◆ **Provided data**:
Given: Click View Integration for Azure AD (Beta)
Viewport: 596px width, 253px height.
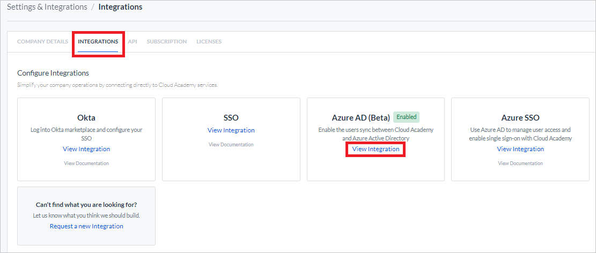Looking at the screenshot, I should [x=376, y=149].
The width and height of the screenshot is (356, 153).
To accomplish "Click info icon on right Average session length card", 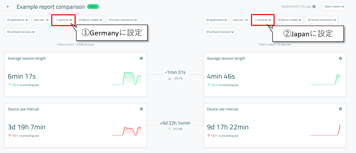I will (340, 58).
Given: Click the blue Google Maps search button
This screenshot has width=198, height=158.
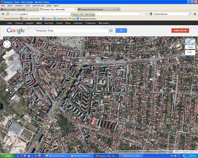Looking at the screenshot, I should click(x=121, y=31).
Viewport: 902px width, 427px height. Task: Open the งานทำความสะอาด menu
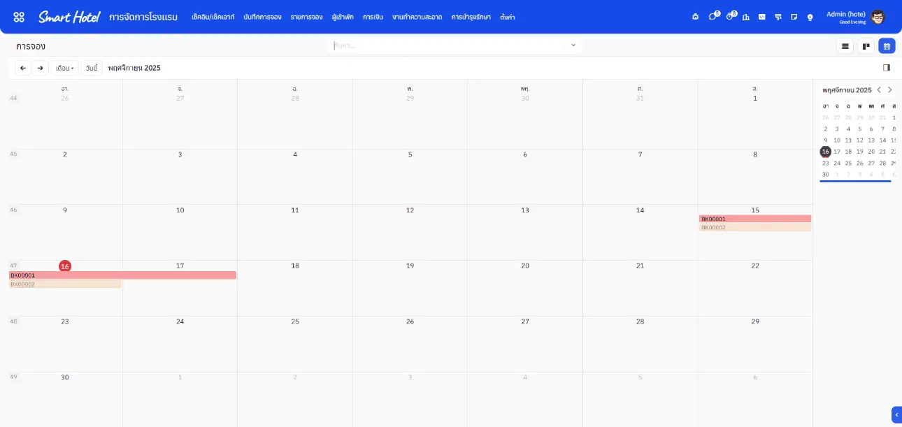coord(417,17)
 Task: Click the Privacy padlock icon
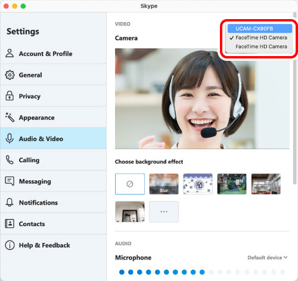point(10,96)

==

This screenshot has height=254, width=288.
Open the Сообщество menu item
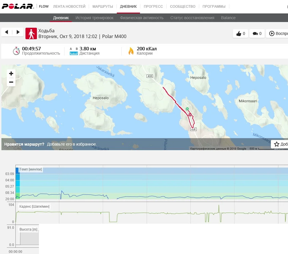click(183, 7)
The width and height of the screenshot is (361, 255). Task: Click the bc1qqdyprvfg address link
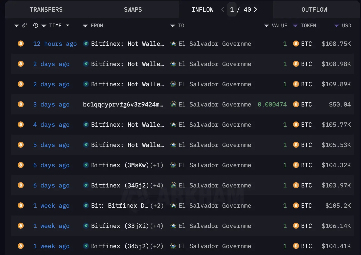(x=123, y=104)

◆ **What to produce**: From the entries above, pull out each line that includes "Given".

◆ **Output of the exercise**:
Given: Click View Integration for Azure AD (Beta)
Given: Click the blue Google Maps search button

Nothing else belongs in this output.